FABLE LX.
De la Puce, et de l’Homme.
Uu homme se sentant mordre par une puce ; « Qu’est-ce qui me picque icy ? », dit-il, et la prit en mesme temps. Elle voulut s’excuser alors, alleguant qu’elle estoit de ce genre d’animaux que la nature avoit destinez à vivre comme elle ; Surquoy le priant tres-instamment de la laisser, puis qu’aussi bien elle ne pouvoit luy faire beaucoup de mal ; « Tu t’abuses », luy respondit l’homme en soubs-riant ; « et c’est pour cela mesme que j’ay sujet de te vouloir tuer, pource qu’il ne faut offencer personne, ny peu, ny prou ».

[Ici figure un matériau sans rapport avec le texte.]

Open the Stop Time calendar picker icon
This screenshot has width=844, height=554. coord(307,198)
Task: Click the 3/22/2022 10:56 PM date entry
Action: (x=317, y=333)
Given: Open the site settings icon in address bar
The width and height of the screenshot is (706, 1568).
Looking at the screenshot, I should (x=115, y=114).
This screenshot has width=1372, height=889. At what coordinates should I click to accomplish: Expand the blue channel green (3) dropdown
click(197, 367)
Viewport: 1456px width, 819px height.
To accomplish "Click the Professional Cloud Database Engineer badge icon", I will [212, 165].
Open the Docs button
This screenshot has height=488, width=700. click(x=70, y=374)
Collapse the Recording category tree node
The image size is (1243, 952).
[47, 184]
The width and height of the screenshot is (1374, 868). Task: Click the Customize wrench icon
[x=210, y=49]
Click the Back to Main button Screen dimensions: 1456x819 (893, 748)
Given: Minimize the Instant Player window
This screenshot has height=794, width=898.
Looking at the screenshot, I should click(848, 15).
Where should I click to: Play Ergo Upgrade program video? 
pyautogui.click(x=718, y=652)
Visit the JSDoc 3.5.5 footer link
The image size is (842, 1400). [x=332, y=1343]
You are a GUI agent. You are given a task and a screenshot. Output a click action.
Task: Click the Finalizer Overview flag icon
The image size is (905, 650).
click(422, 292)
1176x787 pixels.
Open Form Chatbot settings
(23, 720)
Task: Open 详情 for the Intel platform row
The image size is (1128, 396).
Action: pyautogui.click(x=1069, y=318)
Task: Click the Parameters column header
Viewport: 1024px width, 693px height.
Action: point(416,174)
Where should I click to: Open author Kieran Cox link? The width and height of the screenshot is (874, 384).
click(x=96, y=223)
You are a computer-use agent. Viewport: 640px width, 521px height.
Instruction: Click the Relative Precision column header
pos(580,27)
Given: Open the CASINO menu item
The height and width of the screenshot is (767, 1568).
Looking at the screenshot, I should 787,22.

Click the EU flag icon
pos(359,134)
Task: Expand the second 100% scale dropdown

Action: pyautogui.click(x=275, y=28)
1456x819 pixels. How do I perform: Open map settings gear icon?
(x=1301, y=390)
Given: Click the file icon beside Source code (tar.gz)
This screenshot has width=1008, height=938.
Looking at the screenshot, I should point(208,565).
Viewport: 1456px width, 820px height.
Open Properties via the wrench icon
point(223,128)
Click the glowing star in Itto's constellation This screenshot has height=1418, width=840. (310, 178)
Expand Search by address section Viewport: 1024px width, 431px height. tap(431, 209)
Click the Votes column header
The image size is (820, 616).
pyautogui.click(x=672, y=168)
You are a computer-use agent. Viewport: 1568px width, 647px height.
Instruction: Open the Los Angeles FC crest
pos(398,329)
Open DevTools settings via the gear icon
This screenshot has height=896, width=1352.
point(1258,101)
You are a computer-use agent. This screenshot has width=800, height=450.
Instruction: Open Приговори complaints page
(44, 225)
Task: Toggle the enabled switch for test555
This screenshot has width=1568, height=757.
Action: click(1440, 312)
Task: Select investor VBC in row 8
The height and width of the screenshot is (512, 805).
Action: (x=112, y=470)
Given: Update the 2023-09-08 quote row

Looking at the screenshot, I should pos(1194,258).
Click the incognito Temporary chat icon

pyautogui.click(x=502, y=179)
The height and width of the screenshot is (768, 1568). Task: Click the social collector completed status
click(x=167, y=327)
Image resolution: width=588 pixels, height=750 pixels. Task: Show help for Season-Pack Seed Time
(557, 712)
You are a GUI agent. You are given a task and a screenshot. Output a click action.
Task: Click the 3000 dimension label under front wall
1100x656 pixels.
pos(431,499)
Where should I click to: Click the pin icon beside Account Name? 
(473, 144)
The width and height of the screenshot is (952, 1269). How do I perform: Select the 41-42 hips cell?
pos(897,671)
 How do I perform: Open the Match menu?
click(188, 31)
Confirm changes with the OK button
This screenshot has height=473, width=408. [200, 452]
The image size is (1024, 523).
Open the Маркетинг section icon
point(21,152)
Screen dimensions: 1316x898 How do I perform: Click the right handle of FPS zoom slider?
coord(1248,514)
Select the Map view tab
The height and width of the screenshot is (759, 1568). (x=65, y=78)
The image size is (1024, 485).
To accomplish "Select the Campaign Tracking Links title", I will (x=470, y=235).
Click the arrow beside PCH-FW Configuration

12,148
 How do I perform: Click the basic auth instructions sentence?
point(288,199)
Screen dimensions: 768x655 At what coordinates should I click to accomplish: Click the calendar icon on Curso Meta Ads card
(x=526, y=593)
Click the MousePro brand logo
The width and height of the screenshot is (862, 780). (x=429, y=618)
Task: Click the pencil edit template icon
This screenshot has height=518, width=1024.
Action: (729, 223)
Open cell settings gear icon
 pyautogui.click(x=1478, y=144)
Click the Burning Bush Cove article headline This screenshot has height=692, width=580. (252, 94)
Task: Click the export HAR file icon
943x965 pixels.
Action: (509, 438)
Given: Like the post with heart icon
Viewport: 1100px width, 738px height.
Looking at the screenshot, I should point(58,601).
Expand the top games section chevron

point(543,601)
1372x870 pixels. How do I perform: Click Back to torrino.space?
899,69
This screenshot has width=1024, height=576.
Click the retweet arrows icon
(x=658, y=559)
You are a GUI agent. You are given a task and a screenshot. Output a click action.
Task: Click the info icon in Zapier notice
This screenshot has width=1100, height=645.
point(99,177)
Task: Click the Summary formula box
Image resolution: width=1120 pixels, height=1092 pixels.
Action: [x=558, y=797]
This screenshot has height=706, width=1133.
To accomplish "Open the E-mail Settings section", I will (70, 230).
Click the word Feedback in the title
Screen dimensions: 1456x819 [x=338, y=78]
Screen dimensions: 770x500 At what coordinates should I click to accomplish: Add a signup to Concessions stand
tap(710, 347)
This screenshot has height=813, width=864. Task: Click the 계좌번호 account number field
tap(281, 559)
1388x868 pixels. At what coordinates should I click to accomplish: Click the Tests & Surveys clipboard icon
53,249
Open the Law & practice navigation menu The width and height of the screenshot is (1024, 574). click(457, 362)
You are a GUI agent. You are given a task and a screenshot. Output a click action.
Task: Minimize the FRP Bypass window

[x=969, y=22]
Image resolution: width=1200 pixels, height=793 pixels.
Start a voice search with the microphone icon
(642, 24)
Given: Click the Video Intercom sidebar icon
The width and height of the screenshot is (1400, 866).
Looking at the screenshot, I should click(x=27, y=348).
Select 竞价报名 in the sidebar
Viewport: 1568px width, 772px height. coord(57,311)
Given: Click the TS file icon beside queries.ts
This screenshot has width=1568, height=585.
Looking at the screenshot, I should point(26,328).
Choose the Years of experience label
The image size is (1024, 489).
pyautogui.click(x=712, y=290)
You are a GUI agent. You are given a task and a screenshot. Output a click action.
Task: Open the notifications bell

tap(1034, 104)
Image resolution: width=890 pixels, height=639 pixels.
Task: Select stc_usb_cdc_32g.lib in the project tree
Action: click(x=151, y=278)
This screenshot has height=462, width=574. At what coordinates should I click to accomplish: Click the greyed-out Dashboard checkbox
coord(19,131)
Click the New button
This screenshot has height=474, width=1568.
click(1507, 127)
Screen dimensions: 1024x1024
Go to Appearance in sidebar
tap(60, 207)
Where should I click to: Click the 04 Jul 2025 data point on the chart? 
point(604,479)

Discours sur la soixantiésme Fable.
C’est une mauvaise excuse pour les meschans, que d’alleguer leur foiblesse, quand ils se veulent guarantir de la juste punition de leurs fautes. Car pour ne meriter point de pardon, c’est assez qu’on ait donné des marques d’une pernicieuse volonté, quand mesme elle ne seroit pas suivie d’un mal extraordinairement grand, ou qui auroit esté diverty par quelque accident inopiné. Toute la raison que je puis alleguer de cela, c’est que la faute consistant en la seule volonté, il semble qu’elle ne soit pas moindre aux foibles qu’aux puissants, et que pour la mesme raison ils ne soient pas aussi moins dignes de punition que les autres. Au contraire, on pourroit dire que ceste circonstance aggrave leur peché, puis qu’estant de leur nature incapables de nuire, et par consequent moins poussez à cela par la violence de leur sang, ou par la force de leur complexion, il n’est pas hors d’apparence qu’ils n’ayent une plus maligne volonté que les autres, et qu’ils ne desirent le mal comme mal. D’ailleurs, ayant plus de sujet que les forts de s’humilier, et de se recognoistre, ils sont blasmables au double de jetter en arriere toutes considerations, et se porter opiniastrément à une action eslevée au dessus de leur pouvoir, qui est en cela d’autant plus mauvaise, qu’elle est accompagnée d’une autre faute ; à sçavoir, de la temerité. L’on peut adjouster à tout cecy, que l’on est encor plus meschant d’entreprendre une chose vicieuse, lors qu’il y a moins d’espoir d’en éviter la punition. Car il y a de l’apparence que pour en venir là, il faut avoir necessairement une volonté de pecher, tout à fait noire et déterminée, ce qui tient du desespoir en quelque façon. Or est-il que les foibles et les petites gents me semblent entierement despourveus d’appuy, pour éviter le juste chastiment de leurs fautes ; Et c’est pour cela qu’ils sont plus à blâmer que les autres, puis qu’ils s’abandonnent à tout pour faire du mal. Ainsi le sage Phrygien a eu beaucoup de raison de faire dire à l’homme de ceste fable, que plus l’animal estoit petit, moins il luy falloit pardonner, pour estre digne de plus grand blâme, et capable de moindre resistance. C’est pour quoy nous voyons tous les jours par épreuve, que les petits qui se treuvent coûpables servent d’exemple au reste du peuple, afin de le détourner des meschantes actions, pource qu’en leur mort il y a peu de gents interessez, et que l’execution de leur arrest est pour l’ordinaire de petite difficulté.